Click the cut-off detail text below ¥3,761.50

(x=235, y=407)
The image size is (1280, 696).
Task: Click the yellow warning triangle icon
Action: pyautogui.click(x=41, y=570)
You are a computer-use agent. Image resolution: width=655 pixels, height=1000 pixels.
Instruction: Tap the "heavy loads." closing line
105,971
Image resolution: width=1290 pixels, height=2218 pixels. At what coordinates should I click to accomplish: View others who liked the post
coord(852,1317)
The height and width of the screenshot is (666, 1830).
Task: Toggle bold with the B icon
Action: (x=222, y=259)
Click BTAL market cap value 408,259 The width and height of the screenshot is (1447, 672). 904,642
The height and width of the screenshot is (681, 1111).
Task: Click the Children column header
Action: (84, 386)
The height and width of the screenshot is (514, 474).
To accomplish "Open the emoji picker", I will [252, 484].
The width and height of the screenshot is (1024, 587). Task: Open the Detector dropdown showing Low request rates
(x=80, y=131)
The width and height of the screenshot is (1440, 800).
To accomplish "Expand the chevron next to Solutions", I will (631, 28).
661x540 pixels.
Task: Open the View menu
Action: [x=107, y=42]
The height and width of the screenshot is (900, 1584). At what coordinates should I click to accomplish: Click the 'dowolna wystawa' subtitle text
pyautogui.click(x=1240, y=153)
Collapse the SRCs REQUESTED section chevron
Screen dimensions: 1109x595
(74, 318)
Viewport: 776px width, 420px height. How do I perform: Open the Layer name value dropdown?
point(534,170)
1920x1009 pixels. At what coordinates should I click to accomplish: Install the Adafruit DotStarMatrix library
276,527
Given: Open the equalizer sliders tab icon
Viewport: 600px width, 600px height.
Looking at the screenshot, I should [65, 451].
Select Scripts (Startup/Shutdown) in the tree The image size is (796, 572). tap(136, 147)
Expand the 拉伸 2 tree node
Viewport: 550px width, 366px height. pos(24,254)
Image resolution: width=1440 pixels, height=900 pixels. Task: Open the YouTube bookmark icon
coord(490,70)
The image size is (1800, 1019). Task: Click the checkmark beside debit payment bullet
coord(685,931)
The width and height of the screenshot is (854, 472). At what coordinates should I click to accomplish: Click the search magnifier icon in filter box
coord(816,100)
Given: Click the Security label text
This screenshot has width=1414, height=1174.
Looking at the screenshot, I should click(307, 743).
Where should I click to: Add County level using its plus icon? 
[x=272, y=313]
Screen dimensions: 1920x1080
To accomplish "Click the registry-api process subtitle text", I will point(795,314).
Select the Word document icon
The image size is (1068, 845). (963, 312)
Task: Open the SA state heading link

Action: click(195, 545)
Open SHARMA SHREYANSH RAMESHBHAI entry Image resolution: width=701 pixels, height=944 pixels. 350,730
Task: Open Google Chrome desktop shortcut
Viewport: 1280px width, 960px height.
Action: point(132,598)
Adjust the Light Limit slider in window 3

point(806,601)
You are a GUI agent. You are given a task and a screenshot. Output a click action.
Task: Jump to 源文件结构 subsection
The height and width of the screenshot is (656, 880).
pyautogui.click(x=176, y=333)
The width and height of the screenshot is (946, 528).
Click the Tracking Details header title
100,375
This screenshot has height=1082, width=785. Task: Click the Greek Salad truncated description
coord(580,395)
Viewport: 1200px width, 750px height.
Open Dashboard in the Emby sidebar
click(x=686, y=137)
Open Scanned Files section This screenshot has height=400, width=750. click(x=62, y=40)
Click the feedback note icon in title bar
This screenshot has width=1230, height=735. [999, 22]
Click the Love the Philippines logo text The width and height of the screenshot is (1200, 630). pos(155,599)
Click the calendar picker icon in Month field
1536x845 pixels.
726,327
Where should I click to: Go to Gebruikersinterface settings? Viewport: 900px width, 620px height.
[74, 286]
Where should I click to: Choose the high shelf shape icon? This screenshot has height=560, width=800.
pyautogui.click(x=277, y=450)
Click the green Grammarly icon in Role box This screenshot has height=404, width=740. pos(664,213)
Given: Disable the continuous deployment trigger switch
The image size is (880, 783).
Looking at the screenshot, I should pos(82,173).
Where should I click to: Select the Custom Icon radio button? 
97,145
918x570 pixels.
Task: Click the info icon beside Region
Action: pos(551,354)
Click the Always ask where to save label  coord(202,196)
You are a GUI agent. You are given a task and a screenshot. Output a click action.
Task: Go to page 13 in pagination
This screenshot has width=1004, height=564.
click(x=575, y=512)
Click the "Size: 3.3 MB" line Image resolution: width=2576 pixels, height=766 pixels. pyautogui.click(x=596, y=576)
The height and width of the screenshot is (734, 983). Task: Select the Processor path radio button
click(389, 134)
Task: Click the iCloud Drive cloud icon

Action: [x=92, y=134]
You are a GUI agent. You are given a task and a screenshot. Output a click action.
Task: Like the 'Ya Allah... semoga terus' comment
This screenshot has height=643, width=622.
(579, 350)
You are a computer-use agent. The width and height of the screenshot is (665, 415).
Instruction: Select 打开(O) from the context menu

──────

**TASK DETAILS**
Reproduce the entries exactly, dropping nothing.

**OUTPUT FOR THIS EXERCISE**
Click the cut-off detail text below ¥3,761.50

(x=235, y=407)
The image size is (1280, 696).
Task: Click the yellow warning triangle icon
Action: pyautogui.click(x=41, y=570)
You are a computer-use agent. Image resolution: width=655 pixels, height=1000 pixels.
Instruction: Tap the "heavy loads." closing line
105,971
Image resolution: width=1290 pixels, height=2218 pixels. At what coordinates should I click to accomplish: View others who liked the post
coord(852,1317)
The height and width of the screenshot is (666, 1830).
Task: Toggle bold with the B icon
Action: (x=222, y=259)
Click BTAL market cap value 408,259 The width and height of the screenshot is (1447, 672). 904,642
The height and width of the screenshot is (681, 1111).
Task: Click the Children column header
Action: (84, 386)
The height and width of the screenshot is (514, 474).
To accomplish "Open the emoji picker", I will [252, 484].
The width and height of the screenshot is (1024, 587). Task: Open the Detector dropdown showing Low request rates
(x=80, y=131)
The width and height of the screenshot is (1440, 800).
To accomplish "Expand the chevron next to Solutions", I will (631, 28).
661x540 pixels.
Task: Open the View menu
Action: [x=107, y=42]
The height and width of the screenshot is (900, 1584). At what coordinates should I click to accomplish: Click the 'dowolna wystawa' subtitle text
pyautogui.click(x=1240, y=153)
Collapse the SRCs REQUESTED section chevron
Screen dimensions: 1109x595
(74, 318)
Viewport: 776px width, 420px height. How do I perform: Open the Layer name value dropdown?
point(534,170)
1920x1009 pixels. At what coordinates should I click to accomplish: Install the Adafruit DotStarMatrix library
276,527
Given: Open the equalizer sliders tab icon
Viewport: 600px width, 600px height.
Looking at the screenshot, I should [65, 451].
Select Scripts (Startup/Shutdown) in the tree The image size is (796, 572). tap(136, 147)
Expand the 拉伸 2 tree node
Viewport: 550px width, 366px height. pos(24,254)
Image resolution: width=1440 pixels, height=900 pixels. Task: Open the YouTube bookmark icon
coord(490,70)
The image size is (1800, 1019). Task: Click the checkmark beside debit payment bullet
coord(685,931)
The width and height of the screenshot is (854, 472). At what coordinates should I click to accomplish: Click the search magnifier icon in filter box
coord(816,100)
Given: Click the Security label text
This screenshot has width=1414, height=1174.
Looking at the screenshot, I should click(307, 743).
Where should I click to: Add County level using its plus icon? 
[x=272, y=313]
Screen dimensions: 1920x1080
To accomplish "Click the registry-api process subtitle text", I will point(795,314).
Select the Word document icon
The image size is (1068, 845). (963, 312)
Task: Open the SA state heading link

Action: click(195, 545)
Open SHARMA SHREYANSH RAMESHBHAI entry Image resolution: width=701 pixels, height=944 pixels. 350,730
Task: Open Google Chrome desktop shortcut
Viewport: 1280px width, 960px height.
Action: point(132,598)
Adjust the Light Limit slider in window 3

point(806,601)
You are a GUI agent. You are given a task and a screenshot. Output a click action.
Task: Jump to 源文件结构 subsection
The height and width of the screenshot is (656, 880).
pyautogui.click(x=176, y=333)
The width and height of the screenshot is (946, 528).
Click the Tracking Details header title
100,375
This screenshot has height=1082, width=785. Task: Click the Greek Salad truncated description
coord(580,395)
Viewport: 1200px width, 750px height.
Open Dashboard in the Emby sidebar
click(x=686, y=137)
Open Scanned Files section This screenshot has height=400, width=750. click(x=62, y=40)
Click the feedback note icon in title bar
This screenshot has width=1230, height=735. [999, 22]
Click the Love the Philippines logo text The width and height of the screenshot is (1200, 630). pos(155,599)
Click the calendar picker icon in Month field
1536x845 pixels.
726,327
Where should I click to: Go to Gebruikersinterface settings? Viewport: 900px width, 620px height.
[74, 286]
Where should I click to: Choose the high shelf shape icon? This screenshot has height=560, width=800.
pyautogui.click(x=277, y=450)
Click the green Grammarly icon in Role box This screenshot has height=404, width=740. pos(664,213)
Given: Disable the continuous deployment trigger switch
The image size is (880, 783).
Looking at the screenshot, I should pos(82,173).
Where should I click to: Select the Custom Icon radio button? 
97,145
918x570 pixels.
Task: Click the info icon beside Region
Action: pos(551,354)
Click the Always ask where to save label  coord(202,196)
You are a GUI agent. You are given a task and a screenshot. Output a click action.
Task: Go to page 13 in pagination
This screenshot has width=1004, height=564.
click(x=575, y=512)
Click the "Size: 3.3 MB" line Image resolution: width=2576 pixels, height=766 pixels. pyautogui.click(x=596, y=576)
The height and width of the screenshot is (734, 983). Task: Select the Processor path radio button
click(389, 134)
Task: Click the iCloud Drive cloud icon

Action: [x=92, y=134]
You are a GUI agent. You are given a task and a screenshot. Output a click action.
Task: Like the 'Ya Allah... semoga terus' comment
This screenshot has height=643, width=622.
(579, 350)
You are a computer-use agent. The width and height of the screenshot is (665, 415).
Instruction: Select 打开(O) from the context menu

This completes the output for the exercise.